- _What is required_
Take the records below and set down exactly the lines from the one with "The image size is (1149, 786)." to the one with "Open the help question mark icon", ends included; do not copy the pictures.

Screenshot grounding data:
########
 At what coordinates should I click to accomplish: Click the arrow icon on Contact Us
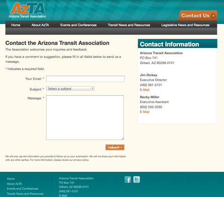tap(213, 16)
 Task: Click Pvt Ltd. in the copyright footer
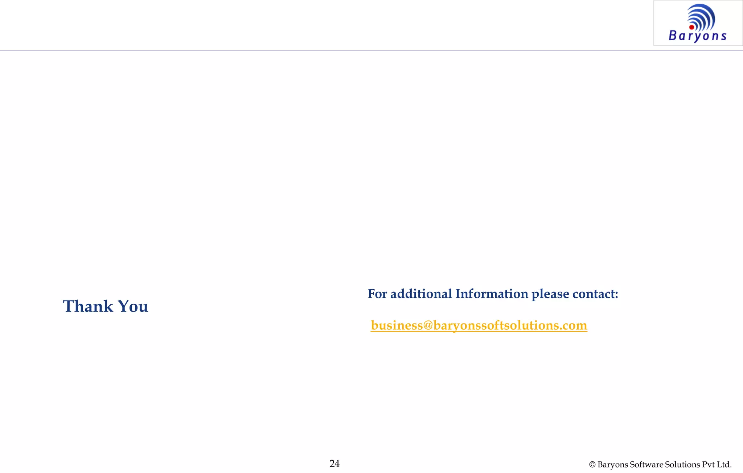click(717, 465)
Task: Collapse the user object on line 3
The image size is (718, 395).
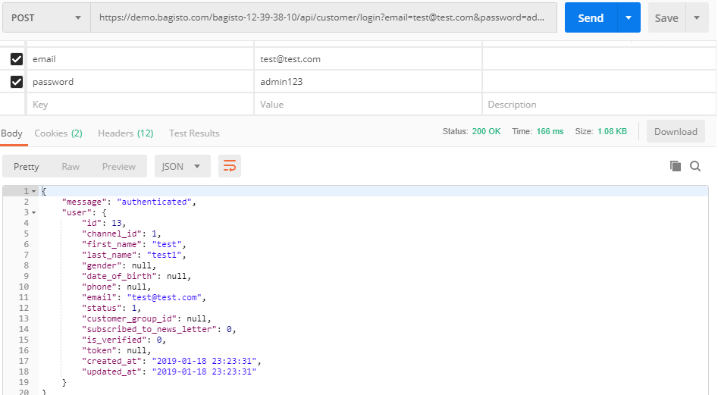Action: point(33,212)
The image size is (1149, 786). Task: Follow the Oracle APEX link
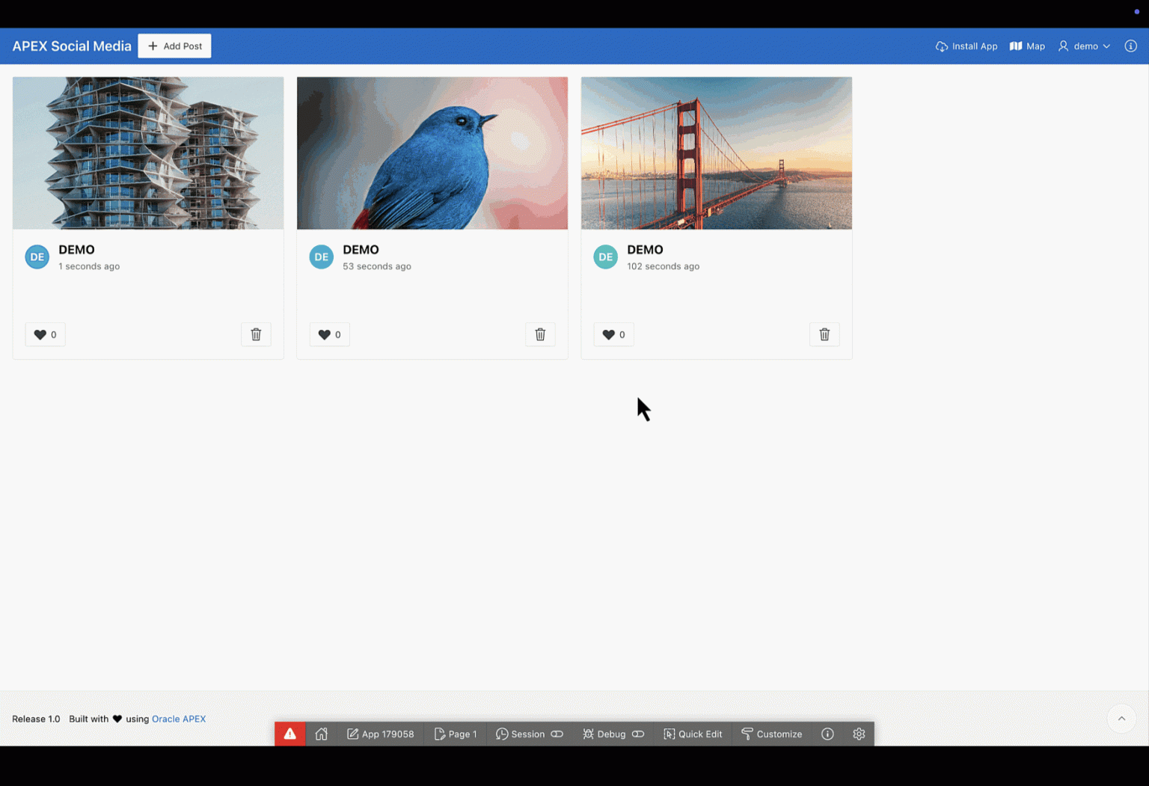coord(178,719)
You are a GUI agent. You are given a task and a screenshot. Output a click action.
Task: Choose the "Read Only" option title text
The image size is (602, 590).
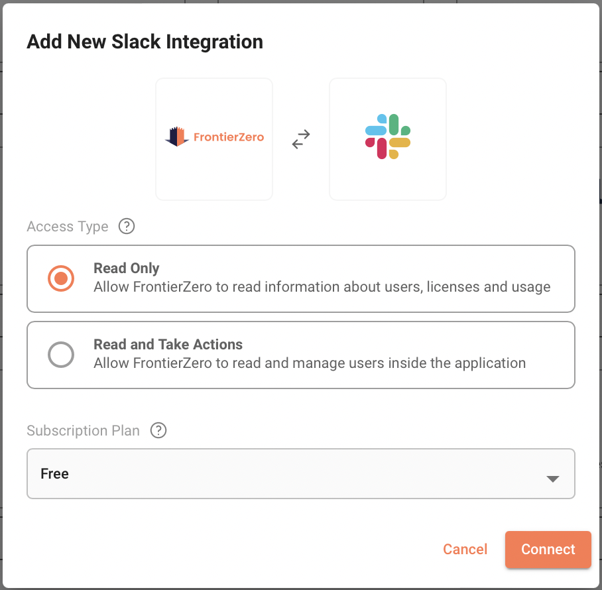pyautogui.click(x=127, y=268)
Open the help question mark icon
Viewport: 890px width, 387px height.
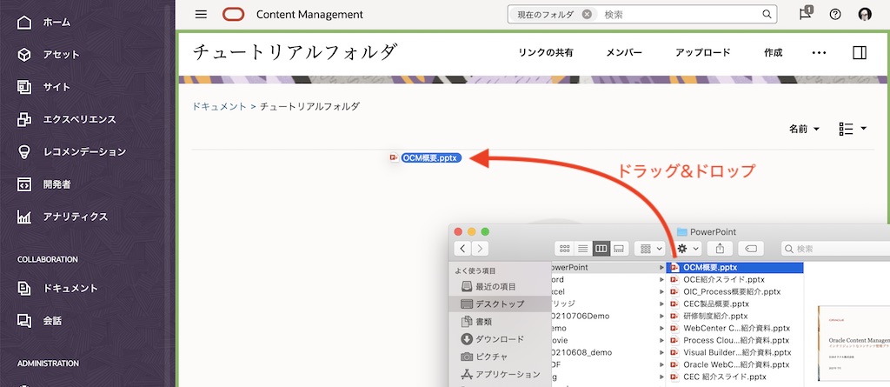(x=835, y=14)
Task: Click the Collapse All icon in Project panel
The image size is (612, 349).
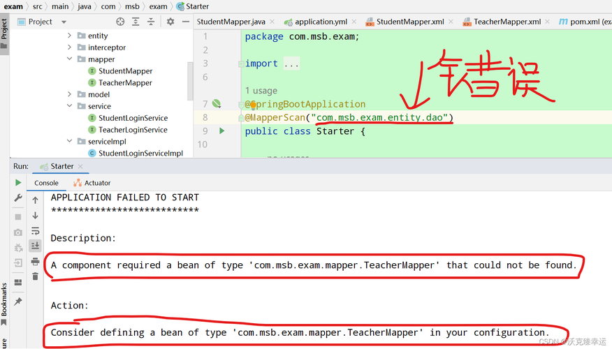Action: 150,22
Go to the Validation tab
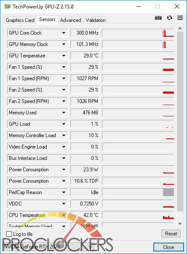This screenshot has width=187, height=254. [x=96, y=20]
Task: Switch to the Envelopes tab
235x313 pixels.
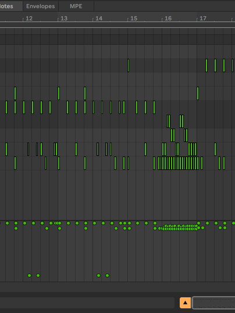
########
- _Result for this task_
The image size is (1149, 786). Task: Follow the Oracle APEX link
coord(178,719)
You are a GUI agent. You are given a task and a screenshot. Output a click action.
Task: Choose the "Read Only" option title text
The image size is (602, 590).
pyautogui.click(x=127, y=268)
Open the help question mark icon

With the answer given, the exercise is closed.